Responding in February to a call for evidence by the Ministry of Justice as part of its review of civil legal aid, CILEX argued that fundamental failings in the system were leaving vulnerable people without access to justice and recommended several ways to improve it.

The earnings and assets thresholds have remained unchanged since 2012, so inflation and wage increases have meant an ever-diminishing number of individuals are eligible. The response said this meant legal aid deserts were appearing across the country as legal services providers pulled out of this underfunded field and desperate people were having to turn to free legal clinics, law schools and charities, which were in turn struggling to meet demand.

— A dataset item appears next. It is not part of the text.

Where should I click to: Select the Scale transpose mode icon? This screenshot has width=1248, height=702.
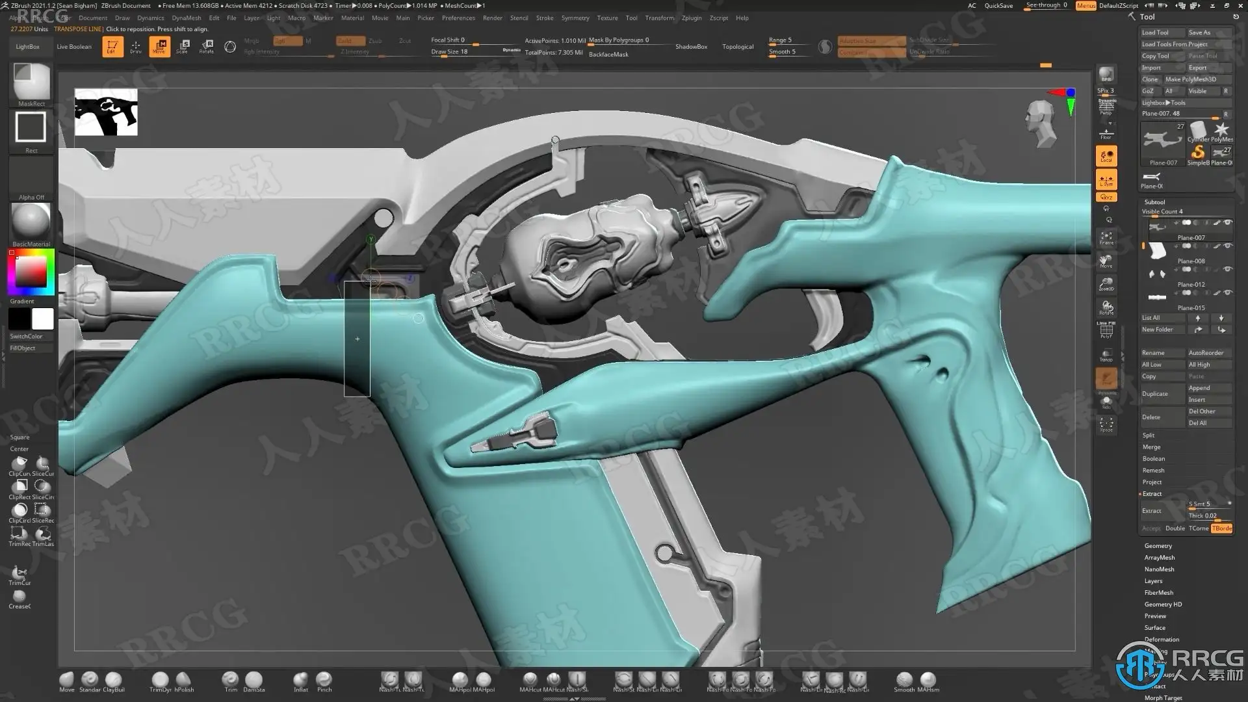(x=183, y=46)
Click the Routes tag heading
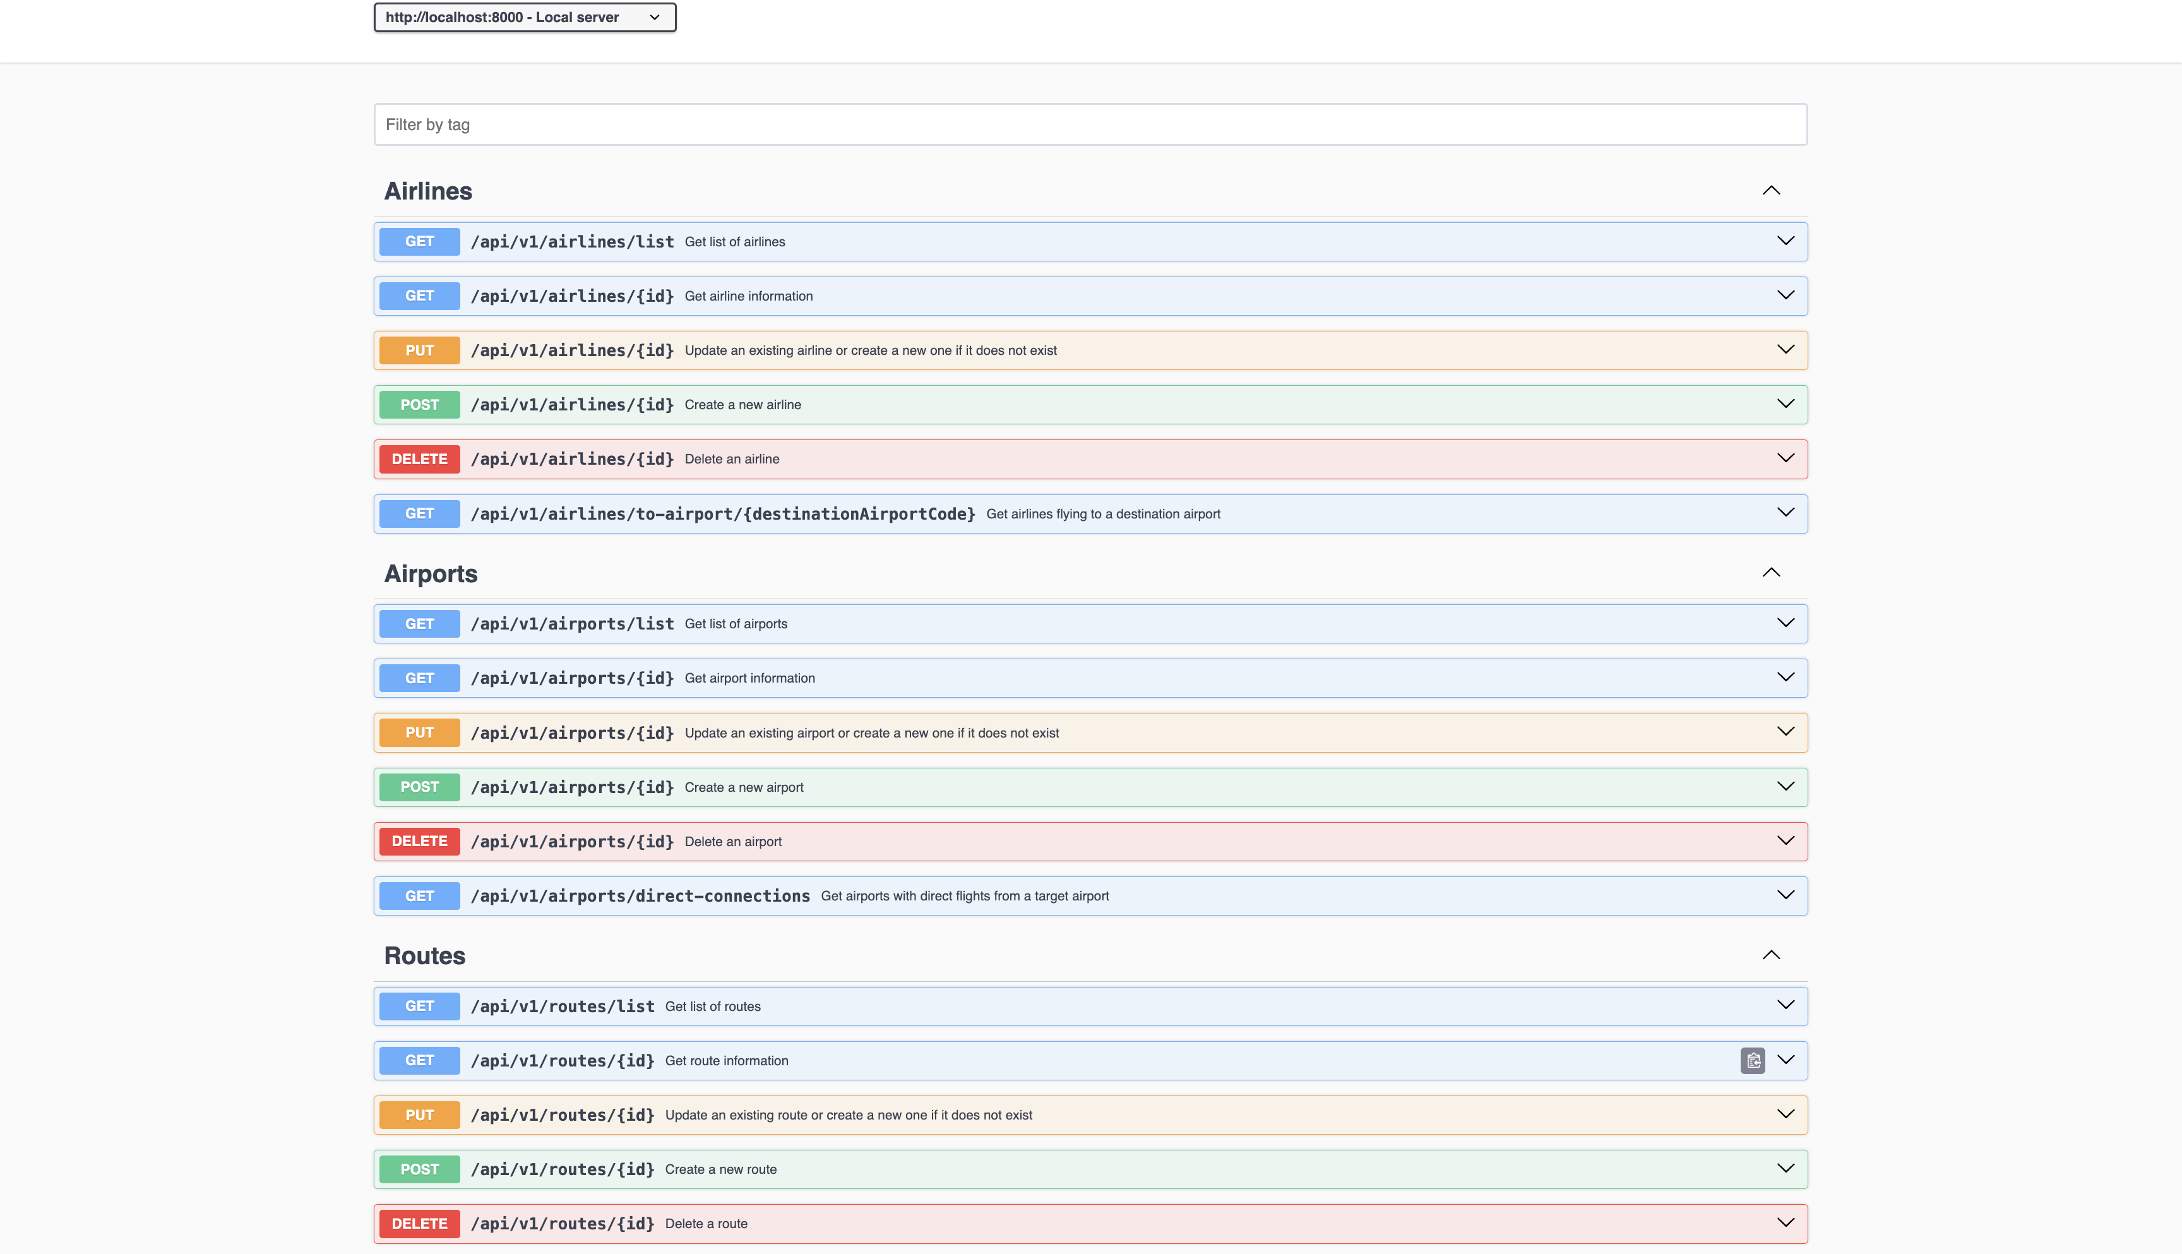Screen dimensions: 2182x1254 tap(425, 956)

CILEX argued that advice deserts should be tackled by “incentivised packages” for new and existing practitioners and that the overall civil legal aid budget should be increased, returning fees on a real-terms, case-by-case basis back to their 2012 level.

CILEX president Emma Davies warned that “the civil legal aid system is currently facing the real possibility of collapse. Vulnerable people are already struggling to access legal advice and without much needed reform, even more will be left without access to justice”.

She said CILEX wanted to “see the government take a serious look at the impact the current system is having on the public and the legal profession and make changes to thresholds, fee levels and the means-tested system as a whole to ensure the availability of quality, specialist legal advice for those in most need.”

CILEX also recommended forming a Civil Legal Aid Review Board, similar to that now in place for criminal legal aid, to “de-politicise the issues around civil legal aid and focus on building the best possible and most efficient system”. This should have the statutory right to set civil legal aid fees and oversee the work of the LAA in relation to civil fees.

Other recommendations included lowering thresholds to access advice on mediation and other alternative dispute resolution to help resolve issues more quickly and for the government to measure the downstream impact of the lack of legal aid on the likes of local authorities, charities, the police, the NHS and MPs.